LC225. Implement Stack using Queues¶

Problem Description¶

LeetCode Problem 225: Implement a last-in-first-out (LIFO) stack using only two queues. The implemented stack should support all the functions of a normal stack (push, top, pop, and empty).

Implement the MyStack class:

void push(int x) Pushes element x to the top of the stack.
int pop() Removes the element on the top of the stack and returns it.
int top() Returns the element on the top of the stack.
boolean empty() Returns true if the stack is empty, false otherwise.

Clarification¶

Any time complexity requirement?
What to return for pop/top operations when stack is empty?
What about just using 1 queue?

Assumption¶

-

Solution¶

Approach - 1 queue¶

We can use 1 queue instead of 2 queues to achieve the stack functions.
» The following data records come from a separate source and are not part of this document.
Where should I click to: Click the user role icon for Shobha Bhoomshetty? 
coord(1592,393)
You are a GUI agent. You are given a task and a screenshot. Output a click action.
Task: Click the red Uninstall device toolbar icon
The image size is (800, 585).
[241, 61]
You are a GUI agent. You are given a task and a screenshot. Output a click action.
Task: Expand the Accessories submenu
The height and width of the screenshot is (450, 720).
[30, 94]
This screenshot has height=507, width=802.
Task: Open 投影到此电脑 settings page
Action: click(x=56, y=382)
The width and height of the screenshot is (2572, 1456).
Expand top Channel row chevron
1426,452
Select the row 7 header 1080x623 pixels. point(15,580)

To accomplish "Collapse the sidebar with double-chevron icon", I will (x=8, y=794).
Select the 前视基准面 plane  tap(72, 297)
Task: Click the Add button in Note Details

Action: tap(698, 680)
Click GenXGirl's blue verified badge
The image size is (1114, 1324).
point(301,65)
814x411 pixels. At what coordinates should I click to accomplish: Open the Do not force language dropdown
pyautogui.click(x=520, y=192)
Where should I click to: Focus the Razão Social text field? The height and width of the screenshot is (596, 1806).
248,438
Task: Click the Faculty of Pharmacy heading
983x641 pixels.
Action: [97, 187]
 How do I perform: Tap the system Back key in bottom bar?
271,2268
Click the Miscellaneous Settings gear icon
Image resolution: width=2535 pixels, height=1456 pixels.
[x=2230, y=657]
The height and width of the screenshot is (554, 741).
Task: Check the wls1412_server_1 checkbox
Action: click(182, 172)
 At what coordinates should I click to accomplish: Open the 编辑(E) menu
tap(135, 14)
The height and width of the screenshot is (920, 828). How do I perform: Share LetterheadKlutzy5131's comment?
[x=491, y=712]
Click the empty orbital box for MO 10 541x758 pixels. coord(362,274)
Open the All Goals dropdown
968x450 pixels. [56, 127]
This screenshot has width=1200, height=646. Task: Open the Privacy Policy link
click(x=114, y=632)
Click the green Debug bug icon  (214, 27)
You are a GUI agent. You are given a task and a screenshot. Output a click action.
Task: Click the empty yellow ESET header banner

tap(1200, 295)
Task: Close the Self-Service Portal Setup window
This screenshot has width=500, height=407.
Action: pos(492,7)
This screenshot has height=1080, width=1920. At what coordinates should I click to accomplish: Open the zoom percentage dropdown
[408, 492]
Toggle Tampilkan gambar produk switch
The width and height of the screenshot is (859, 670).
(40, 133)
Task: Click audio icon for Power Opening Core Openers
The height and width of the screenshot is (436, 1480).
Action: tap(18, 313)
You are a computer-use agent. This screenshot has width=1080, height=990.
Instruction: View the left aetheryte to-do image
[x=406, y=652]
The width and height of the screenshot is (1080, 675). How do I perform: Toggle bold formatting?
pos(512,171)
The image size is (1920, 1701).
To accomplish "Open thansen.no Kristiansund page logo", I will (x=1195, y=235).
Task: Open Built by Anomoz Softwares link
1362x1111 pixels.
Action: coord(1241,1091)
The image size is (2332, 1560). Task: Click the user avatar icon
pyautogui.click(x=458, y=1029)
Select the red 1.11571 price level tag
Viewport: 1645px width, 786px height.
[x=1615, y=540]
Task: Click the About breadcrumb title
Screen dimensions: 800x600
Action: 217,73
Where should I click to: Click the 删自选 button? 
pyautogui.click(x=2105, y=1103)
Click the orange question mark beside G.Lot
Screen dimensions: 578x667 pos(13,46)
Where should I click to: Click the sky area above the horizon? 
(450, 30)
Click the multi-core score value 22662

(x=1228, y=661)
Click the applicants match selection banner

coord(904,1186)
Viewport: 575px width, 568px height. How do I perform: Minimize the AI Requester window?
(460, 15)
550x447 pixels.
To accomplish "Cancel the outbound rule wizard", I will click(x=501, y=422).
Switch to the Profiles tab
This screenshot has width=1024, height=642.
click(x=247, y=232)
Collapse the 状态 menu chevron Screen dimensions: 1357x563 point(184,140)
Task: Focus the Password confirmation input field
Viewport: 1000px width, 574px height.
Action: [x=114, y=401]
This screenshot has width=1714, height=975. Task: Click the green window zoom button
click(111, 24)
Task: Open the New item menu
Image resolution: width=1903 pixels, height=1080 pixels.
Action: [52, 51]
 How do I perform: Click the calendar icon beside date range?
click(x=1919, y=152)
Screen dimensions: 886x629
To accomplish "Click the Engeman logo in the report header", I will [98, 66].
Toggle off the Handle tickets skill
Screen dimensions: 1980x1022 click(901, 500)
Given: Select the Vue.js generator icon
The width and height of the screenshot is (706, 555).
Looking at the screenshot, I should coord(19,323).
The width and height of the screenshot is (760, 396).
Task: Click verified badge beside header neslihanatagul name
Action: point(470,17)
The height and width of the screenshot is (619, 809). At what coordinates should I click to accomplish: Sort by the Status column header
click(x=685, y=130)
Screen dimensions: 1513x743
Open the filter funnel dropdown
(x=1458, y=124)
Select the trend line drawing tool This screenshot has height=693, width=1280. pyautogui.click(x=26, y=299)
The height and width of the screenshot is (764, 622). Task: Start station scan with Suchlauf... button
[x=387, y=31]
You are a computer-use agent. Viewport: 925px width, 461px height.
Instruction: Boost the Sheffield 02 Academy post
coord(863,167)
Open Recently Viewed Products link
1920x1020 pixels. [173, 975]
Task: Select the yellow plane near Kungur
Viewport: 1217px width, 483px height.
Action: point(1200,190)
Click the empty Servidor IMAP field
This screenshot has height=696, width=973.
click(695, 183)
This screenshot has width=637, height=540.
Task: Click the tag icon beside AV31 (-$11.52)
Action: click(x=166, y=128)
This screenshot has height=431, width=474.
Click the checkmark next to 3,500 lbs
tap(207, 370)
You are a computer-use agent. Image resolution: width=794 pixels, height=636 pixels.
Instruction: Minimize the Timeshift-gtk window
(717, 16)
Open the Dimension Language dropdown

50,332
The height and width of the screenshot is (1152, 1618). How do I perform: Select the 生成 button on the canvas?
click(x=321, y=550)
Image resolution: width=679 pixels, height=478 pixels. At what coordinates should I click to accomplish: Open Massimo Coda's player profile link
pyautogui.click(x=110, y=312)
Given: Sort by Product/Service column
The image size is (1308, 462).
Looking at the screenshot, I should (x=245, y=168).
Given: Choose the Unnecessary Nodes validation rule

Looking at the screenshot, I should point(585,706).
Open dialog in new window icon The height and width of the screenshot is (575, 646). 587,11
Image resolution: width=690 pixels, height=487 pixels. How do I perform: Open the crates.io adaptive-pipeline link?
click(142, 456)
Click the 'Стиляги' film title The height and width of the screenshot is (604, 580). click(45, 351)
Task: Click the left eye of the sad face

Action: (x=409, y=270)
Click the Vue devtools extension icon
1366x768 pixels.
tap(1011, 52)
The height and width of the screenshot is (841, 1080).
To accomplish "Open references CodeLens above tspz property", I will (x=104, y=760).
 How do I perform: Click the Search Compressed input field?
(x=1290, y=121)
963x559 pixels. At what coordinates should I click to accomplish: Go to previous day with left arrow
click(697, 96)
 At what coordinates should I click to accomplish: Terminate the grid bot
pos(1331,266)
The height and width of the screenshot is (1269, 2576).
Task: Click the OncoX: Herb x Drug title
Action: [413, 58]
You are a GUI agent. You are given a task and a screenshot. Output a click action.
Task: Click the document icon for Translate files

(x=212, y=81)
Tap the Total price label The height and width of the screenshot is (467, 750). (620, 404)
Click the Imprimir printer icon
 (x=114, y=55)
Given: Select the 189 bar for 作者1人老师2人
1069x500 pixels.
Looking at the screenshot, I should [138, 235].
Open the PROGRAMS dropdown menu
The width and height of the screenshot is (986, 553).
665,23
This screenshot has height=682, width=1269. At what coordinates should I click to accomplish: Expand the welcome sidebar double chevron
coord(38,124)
For pop operations, we need to pop the front elements out and append them back until the last element is at the front.

Python

from collections import deque

class MyStack:

    def __init__(self):
        self.queue = deque()

    def push(self, x: int) -> None:
        self.queue.append(x)

    def pop(self) -> int:
        self.move()
        return self.queue.popleft()

    def top(self) -> int:
        return self.queue[-1]

    def empty(self) -> bool:
        return not self.queue

    def move(self) -> bool:
        n = len(self.queue)

        for i in range(n - 1):
            self.queue.append(self.queue.popleft())

Complexity Analysis of Approach 1¶

Time complexity:
- push: \(O(1)\) since the queue append function is \(O(1)\).
- pop: \(O(n)\) since needs to move the elements using a for-loop.
- top: \(O(1)\) since the queue's view operations is \(O(1)\).
- empty: \(O(1)\)
Space complexity: \(O(n)\)
In the worst case, it will store all \(n\) elements.